We can model these trials as n random variables: $$ X_1, X_2, …, X_n $$

These variables are identically distributed (so all follow the same distribution) and they are independent (knowledge about the outcome of one of them does not provide any information about the others). More trials means higher n (larger sample size).

Average of the results

The mathematical representation of the average of the results is the sample mean or sample average: $$ \overline{X_n} = \frac {X_1 + X_2+…+X_n} n $$

Expected value

The expected value of a random variable can be thought of intuitively as the arithmetic mean of a large number of independent realizations of X. (This is not the topic of this post so I will not go into more detail)
The expectation of our random variables is the following:

$$ E[X_1] = E[X_2] = … = E[X_n] = E[X] = \mu $$

Unfortunately, in many scenarios we do not know what value μ takes therefore we need something to estimate it.
This is where the Law of Large Numbers comes in and tells us that the sample mean should be close to the expected value and this “closeness” increases with the number of trials.
Stated in a mathematical formulation:

$$ \overline{X_n} \xrightarrow[n\rarr \infty]{P} E[X] $$

In action

We are going to see three examples of the Law of Large Numbers for the following three distributions:

  1. Standard normal (Continuous random variable)
  2. Binomial (Discrete random variable)
  3. My own distribution (I have not coined it yet but it’s happening! 😄) (Mixed random variable)

1. Samples from a standard normal distribution

In our first example, we assume the following:

$$ X_1, X_2, …, X_n \thicksim N(0,1)\ i.i.d.$$

Just as a reminder, this is what the standard normal looks like:

Let’s see how the sample mean changes as the sample size increases.
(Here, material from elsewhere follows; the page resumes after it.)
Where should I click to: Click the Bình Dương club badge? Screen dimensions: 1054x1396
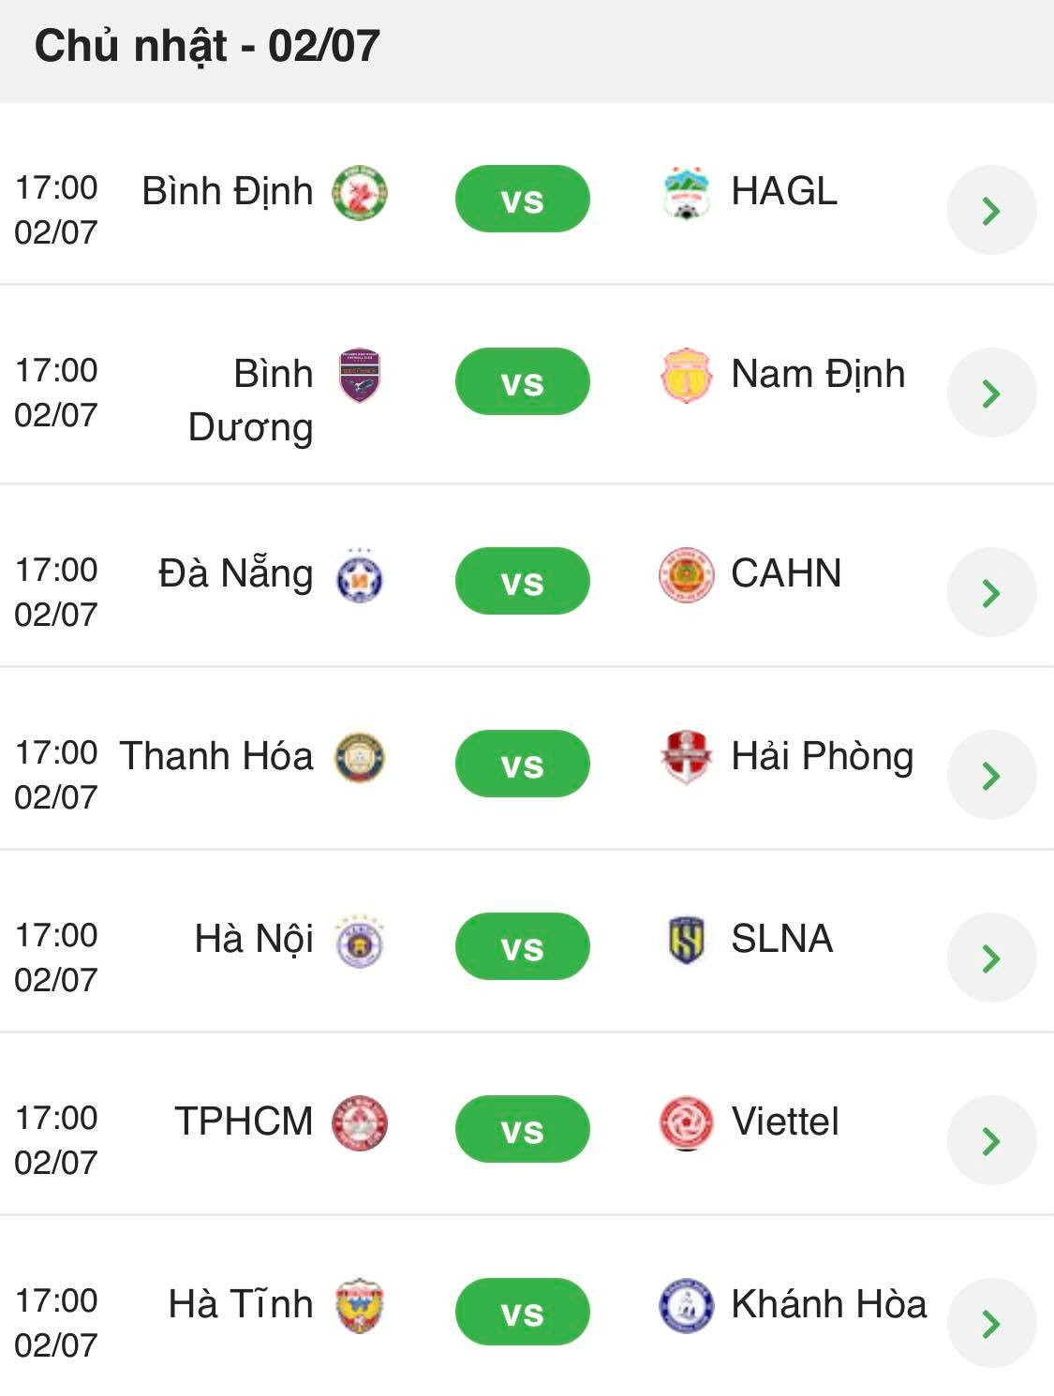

In the annimated chart above we can see how the sample average changes as sample size increases. At the beginning it is far from the expected value (marked in green) but as the number of samples grows larger it gets closer and closer.

2. Unbiased coin flip

The next example is a very typical one, it is the toss of an unbiased coin. In particular, we model the toss of an unbiased coin by using a Bernoulli distribution with the following mapping:

  • Heads: The outcome of the Bernoulli is 1
  • Tails: The outcome of the Bernoulli is 0

The expected value of an unbiased coin toss is 0.5 or equivalently phrased you expect to get half heads and half tails. Mathematically, we assume the following:

$$ X_1, X_2, …, X_n \thicksim Ber(0.5)\ i.i.d.$$

Let’s see how the sample mean changes as the number of samples increases.

Again we see that as the number of samples increases, the sample mean approaches the expected value.

3. Random distribution I came up with

As a last example, we are going to illustrate the Law of Large numbers for an arbitrary distribution that I came up with.
Let’s make this even more interesting and pick a mixed distribution. Just as a reminder, a mixed distribution is a distribution that is neither continuous nor discrete. In some parts, it is continuous and in some parts it is discrete.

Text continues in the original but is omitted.